Por Nuno Miguel em 13 de Apr de 2018
“Nós vamos introduzir um conjunto adicional e muito significativo de níveis de autonomia na gestão hospitalar. Fazemos isto em termos de adaptação da legislação existentes porque os serviços públicos que tenham dívidas em atraso, e isso é algo endémico na saúde, tem uma dificuldade adicional em executar despesa. Por isso nós vamos transitoriamente, e enquanto não resolvermos através da unidade de missão que foi criada, o problema do endividamento vamos libertar o serviço nacional de saúde dessa restrição”.   
Mário Centeno respondeu desta forma a uma questão que foi formulada por João Marques. O deputado do PS eleito pelo distrito de Castelo Branco considera que “o foco que tem de ser colocado na gestão operacional e isso tem de ser visto de uma forma diferente em relação às unidades do interior, que são as mais carenciadas, e não pode ser visto como era a régua e esquadro pelo PSD e pelo CDS. Temos que ter uma forma de financiamento diferenciado para os hospitais que tem um raio de acção muito superior e que tem custos de contingência muito maiores”. 
Mário Centeno refere que o problema das dívidas dos hospitais não é uma questão nova e por isso foi criada uma unidade de missão conjunta entre os ministérios das finanças e da saúde no sentido de “desenhar mecanismos de acompanhamento e execução financeira do serviço nacional de saúde para que o ciclo de endividamento que recorrentemente acontece não se volte a repetir. Entre o final do ano passado e o orçamento de estado de 2018 foi criada uma dotação de 1400 milhões de euros para este fim. A execução orçamental mostra que até ao fim de Março já foram utilizados 900 milhões de euros. Os restantes 500 milhões vão ser utilizados ao longo do ano, acompanhando a monitorização da execução que vai acontecer”.  
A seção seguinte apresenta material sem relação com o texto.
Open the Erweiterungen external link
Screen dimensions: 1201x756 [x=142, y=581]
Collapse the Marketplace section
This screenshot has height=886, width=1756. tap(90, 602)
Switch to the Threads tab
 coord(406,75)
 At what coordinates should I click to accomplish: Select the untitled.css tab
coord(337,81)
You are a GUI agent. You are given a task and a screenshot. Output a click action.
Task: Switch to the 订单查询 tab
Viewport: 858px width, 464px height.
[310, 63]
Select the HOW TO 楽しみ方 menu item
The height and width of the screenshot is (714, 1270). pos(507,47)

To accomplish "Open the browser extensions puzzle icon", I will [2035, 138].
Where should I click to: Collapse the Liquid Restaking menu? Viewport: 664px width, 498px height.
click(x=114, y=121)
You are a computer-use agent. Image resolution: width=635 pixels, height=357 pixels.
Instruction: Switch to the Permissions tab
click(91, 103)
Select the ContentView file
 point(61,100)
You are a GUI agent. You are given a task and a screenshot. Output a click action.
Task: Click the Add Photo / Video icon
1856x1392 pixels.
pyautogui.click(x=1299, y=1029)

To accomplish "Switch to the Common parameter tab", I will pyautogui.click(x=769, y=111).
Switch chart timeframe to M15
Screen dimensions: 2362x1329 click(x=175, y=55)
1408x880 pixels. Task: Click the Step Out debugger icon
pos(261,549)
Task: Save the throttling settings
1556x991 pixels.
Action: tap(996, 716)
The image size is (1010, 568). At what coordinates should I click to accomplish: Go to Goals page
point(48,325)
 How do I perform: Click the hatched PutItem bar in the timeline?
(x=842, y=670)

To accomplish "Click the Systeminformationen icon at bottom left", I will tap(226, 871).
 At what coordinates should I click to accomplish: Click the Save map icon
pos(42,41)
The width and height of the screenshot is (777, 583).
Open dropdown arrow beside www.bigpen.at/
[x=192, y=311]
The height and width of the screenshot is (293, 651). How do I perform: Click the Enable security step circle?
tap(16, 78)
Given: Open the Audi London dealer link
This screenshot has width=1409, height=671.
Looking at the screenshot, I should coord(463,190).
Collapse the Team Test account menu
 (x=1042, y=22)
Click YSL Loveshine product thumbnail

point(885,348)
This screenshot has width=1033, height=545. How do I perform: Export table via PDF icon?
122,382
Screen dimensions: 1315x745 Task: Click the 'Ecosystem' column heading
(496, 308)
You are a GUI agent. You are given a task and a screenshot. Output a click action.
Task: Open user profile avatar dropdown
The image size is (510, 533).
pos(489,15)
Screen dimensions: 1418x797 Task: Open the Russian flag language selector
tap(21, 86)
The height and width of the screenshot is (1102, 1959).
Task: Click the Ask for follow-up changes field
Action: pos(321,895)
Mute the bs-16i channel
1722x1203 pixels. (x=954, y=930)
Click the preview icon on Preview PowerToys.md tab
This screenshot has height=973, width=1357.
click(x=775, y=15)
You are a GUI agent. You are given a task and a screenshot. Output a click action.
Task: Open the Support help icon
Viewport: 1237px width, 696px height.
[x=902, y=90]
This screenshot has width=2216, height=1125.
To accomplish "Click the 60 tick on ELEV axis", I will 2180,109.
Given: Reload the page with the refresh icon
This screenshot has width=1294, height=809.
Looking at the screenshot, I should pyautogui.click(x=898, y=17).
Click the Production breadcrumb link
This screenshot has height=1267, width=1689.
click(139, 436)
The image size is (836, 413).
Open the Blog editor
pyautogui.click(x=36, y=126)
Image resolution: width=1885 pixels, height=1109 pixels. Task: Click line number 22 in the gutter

Para além das questões do financiamento, outra das preocupações apresentadas diz respeito à falta de médicos nas unidades do interior do país. Hortense Martins, deputada do PS eleita pelo distrito de Castelo Branco, reconhece que já foram dados alguns passos para ultrapassar essa lacuna mas é necessário aprofundar esse esforço “sabemos que muitas vezes há uma má distribuição dos recursos e por isso temos de ter a consciência que muitas vezes continuamos a pedir mais vagas para determinados hospitais quando sabemos que os seus índices são muito superiores em relação aos de outras unidades como as que estão no interior. O esforço de aumento do n´+úmero de médicos é algo que deve ser continuado. Já alguma coisa foi feita mas vemos que ainda é insuficiente”.
Mário Centeno sublinha que o recrutamento de profissionais é um dos principais motivos que levou à subida de 700 milhões de euros no orçamento para o ministério da saúde, acusando os partidos da oposição de querem ter a funcionar um serviço nacional de saúde sem médicos e enfermeiros “os senhores fazem-me lembrar aquele episódio da série “sim senhor ministro” em que o ministro era levado a um hospital vazio, sem doente e sem médicos, como se conseguíssemos fazer um serviço nacional de saúde sem profissionais. Os senhores tentaram-no e por isso reduziram as verbas para a saúde em mil milhões de euros e é também por isso que o serviço nacional de saúde gasta hoje mais 700 milhões de euros do que em 2015”.